Dataset records:
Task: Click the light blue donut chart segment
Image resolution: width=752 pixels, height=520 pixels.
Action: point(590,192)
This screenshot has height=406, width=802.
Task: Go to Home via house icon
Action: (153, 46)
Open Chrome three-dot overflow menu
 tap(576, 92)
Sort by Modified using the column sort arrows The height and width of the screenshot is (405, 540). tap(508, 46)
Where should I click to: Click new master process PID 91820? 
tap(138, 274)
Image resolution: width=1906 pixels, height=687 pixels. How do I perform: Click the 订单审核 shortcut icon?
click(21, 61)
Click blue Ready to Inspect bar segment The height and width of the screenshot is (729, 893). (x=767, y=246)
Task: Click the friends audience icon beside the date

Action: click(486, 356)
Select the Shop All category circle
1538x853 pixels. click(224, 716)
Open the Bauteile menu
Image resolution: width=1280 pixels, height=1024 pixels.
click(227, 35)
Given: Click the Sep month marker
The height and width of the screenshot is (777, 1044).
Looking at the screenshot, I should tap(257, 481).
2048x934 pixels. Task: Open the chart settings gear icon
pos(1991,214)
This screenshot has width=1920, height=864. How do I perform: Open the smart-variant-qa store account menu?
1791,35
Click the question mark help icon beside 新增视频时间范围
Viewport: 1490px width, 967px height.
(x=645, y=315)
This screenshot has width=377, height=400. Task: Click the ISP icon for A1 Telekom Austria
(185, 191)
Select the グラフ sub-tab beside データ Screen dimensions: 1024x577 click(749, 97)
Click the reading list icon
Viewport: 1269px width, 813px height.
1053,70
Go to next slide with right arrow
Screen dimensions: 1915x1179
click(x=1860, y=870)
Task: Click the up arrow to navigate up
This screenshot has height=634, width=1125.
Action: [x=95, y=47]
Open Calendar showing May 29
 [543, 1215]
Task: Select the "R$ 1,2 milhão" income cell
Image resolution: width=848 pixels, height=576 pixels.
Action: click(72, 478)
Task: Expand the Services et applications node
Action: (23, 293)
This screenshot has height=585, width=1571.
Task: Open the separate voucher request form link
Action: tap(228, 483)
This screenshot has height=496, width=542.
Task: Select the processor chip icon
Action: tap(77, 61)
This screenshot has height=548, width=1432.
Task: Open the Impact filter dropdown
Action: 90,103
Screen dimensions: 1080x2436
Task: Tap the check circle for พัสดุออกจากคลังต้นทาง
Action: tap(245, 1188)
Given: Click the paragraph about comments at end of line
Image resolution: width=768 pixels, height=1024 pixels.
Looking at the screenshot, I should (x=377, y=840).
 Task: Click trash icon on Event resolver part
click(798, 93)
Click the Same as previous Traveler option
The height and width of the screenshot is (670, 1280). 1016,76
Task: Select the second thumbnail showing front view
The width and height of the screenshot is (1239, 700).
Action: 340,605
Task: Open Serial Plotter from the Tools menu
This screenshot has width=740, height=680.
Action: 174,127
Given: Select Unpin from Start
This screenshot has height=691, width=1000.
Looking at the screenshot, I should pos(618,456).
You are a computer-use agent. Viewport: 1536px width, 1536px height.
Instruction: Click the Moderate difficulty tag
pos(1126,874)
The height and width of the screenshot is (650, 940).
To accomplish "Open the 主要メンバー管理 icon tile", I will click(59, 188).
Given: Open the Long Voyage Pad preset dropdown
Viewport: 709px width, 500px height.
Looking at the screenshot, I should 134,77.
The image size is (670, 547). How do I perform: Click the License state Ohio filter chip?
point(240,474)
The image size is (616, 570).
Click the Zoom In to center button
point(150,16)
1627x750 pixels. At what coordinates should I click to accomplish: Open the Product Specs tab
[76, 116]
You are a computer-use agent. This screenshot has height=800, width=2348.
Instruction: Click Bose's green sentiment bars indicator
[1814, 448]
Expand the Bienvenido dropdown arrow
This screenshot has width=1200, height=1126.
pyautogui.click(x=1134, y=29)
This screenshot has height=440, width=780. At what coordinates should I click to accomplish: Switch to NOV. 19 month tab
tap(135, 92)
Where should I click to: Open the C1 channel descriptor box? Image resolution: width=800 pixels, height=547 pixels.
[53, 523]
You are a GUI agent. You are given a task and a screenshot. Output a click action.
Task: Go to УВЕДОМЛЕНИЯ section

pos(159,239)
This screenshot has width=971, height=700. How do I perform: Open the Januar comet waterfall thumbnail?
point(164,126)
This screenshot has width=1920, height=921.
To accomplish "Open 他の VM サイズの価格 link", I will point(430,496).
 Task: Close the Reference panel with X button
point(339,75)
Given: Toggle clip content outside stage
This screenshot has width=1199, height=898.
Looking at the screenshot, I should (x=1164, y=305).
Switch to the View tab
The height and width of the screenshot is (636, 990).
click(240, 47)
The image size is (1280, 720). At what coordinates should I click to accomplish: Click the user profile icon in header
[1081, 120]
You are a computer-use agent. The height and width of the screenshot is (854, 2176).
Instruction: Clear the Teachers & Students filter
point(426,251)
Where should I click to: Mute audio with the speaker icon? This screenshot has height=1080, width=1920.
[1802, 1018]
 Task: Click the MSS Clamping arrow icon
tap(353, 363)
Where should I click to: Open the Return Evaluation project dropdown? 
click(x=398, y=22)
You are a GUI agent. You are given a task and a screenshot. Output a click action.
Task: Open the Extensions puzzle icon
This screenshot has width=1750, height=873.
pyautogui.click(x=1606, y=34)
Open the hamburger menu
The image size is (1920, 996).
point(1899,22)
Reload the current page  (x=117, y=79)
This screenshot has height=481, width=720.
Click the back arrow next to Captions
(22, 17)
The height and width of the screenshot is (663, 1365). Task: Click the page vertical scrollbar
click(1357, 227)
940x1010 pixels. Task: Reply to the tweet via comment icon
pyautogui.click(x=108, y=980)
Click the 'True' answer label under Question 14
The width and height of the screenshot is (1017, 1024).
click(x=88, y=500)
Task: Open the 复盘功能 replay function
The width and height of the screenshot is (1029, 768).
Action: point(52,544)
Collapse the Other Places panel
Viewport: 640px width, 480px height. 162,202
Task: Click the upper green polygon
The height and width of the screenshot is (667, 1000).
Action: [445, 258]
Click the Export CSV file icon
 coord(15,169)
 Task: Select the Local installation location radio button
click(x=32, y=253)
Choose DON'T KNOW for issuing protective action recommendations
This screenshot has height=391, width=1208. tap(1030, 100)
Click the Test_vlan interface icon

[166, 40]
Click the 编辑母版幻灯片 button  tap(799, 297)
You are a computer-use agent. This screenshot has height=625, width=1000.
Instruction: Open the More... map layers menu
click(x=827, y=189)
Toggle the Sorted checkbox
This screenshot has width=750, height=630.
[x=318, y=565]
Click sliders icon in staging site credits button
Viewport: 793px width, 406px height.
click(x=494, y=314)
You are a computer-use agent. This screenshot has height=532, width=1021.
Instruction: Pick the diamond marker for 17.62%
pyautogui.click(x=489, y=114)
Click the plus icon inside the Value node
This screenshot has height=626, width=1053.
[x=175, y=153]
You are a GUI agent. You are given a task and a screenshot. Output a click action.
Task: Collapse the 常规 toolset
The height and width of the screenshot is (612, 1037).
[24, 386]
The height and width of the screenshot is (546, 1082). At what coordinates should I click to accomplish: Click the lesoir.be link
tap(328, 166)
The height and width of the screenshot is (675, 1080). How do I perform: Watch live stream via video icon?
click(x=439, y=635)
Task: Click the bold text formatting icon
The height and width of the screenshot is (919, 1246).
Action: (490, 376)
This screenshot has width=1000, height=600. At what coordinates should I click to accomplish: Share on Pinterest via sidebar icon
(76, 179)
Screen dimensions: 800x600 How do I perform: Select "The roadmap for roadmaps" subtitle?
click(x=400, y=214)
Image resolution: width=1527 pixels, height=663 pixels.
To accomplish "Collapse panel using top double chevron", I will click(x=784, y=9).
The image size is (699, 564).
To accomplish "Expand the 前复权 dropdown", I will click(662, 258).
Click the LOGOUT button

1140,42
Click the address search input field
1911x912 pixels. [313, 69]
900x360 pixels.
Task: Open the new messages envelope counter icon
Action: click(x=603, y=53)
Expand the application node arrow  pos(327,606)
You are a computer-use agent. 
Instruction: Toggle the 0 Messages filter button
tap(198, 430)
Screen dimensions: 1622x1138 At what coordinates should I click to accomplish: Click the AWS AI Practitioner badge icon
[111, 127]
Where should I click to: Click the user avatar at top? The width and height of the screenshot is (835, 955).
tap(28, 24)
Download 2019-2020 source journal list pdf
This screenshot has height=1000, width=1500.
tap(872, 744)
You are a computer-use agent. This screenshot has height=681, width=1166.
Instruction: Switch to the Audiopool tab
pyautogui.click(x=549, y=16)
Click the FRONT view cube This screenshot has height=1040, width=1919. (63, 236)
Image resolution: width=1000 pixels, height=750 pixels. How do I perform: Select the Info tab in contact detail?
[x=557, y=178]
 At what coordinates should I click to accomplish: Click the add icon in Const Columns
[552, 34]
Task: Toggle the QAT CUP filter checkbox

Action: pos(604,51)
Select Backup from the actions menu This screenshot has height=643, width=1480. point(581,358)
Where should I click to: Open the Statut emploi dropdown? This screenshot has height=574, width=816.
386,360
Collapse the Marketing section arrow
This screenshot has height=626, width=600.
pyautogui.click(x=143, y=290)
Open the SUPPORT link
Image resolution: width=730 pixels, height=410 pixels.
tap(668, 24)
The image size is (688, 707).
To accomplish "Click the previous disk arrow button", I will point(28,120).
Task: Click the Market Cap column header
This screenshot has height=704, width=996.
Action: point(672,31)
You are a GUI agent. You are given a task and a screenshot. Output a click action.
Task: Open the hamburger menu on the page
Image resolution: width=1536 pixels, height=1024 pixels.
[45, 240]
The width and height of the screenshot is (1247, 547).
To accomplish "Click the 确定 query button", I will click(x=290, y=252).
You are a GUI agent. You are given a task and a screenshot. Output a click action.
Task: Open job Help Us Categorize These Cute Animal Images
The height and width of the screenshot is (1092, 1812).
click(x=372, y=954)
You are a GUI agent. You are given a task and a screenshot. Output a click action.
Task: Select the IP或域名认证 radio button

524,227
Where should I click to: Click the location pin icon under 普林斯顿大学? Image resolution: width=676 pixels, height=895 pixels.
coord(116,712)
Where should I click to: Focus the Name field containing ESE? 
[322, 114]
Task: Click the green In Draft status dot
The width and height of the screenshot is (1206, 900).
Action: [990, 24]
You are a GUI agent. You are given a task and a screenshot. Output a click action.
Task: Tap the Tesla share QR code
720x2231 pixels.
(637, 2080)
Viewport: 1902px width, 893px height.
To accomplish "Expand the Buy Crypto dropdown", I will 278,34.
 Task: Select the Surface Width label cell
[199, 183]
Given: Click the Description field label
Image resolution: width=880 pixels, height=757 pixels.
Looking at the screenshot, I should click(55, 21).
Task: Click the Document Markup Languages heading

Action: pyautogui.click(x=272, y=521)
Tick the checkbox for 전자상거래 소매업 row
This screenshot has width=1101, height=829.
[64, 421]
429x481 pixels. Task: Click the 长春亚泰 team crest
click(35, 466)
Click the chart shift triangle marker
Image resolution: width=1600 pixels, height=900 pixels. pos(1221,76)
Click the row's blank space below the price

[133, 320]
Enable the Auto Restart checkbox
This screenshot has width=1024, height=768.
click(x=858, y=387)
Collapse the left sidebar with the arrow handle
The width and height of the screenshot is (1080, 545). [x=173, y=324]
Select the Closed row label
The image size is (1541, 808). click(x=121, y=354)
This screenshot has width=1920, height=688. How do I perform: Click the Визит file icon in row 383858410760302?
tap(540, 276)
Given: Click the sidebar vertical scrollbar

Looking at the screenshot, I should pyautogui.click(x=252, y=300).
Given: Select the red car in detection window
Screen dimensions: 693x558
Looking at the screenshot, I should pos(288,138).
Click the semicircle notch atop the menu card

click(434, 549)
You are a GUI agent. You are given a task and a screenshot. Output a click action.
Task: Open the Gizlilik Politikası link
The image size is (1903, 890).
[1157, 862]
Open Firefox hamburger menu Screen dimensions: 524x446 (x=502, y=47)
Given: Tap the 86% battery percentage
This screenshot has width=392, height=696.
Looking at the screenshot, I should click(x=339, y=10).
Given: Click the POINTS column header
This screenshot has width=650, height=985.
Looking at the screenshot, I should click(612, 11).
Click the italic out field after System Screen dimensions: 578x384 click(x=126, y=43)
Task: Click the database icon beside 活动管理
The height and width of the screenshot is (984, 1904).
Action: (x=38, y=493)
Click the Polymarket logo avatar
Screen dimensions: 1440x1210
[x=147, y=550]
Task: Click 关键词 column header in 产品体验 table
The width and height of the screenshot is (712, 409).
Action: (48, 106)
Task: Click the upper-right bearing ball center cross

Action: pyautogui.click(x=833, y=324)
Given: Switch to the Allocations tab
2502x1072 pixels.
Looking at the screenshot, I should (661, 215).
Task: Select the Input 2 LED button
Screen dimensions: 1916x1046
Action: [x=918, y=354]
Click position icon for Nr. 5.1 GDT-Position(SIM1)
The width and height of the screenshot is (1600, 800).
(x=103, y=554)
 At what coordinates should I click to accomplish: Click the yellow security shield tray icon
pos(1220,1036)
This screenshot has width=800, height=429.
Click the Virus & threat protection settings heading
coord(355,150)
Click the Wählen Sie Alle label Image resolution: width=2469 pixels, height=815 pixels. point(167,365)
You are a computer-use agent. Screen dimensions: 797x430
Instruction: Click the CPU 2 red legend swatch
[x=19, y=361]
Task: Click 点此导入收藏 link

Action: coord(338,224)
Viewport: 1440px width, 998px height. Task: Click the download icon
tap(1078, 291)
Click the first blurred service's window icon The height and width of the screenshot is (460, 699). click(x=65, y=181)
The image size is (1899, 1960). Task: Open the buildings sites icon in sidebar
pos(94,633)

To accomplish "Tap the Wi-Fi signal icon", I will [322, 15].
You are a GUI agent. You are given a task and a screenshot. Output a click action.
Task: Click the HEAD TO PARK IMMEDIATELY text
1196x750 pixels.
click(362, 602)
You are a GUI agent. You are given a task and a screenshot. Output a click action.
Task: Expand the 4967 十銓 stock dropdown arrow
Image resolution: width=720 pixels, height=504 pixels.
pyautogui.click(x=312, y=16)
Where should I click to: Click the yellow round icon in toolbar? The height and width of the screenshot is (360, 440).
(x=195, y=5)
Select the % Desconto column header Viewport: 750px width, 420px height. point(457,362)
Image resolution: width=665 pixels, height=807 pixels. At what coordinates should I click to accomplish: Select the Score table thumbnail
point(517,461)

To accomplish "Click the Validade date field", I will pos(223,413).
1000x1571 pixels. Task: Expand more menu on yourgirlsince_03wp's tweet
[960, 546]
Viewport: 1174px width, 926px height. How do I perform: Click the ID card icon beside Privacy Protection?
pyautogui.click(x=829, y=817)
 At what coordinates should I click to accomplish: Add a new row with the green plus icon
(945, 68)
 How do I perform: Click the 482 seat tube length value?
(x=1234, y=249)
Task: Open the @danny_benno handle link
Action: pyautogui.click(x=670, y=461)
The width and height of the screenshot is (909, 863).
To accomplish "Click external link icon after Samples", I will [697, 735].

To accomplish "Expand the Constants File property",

(About this task): Nothing but the lines from the top of the records down to the line with "Sort by Modified" belongs in the answer; repeat them exactly.

(Response):
Task: Click the light blue donut chart segment
Image resolution: width=752 pixels, height=520 pixels.
Action: point(590,192)
This screenshot has height=406, width=802.
Task: Go to Home via house icon
Action: (153, 46)
Open Chrome three-dot overflow menu
 tap(576, 92)
Sort by Modified using the column sort arrows The height and width of the screenshot is (405, 540). tap(508, 46)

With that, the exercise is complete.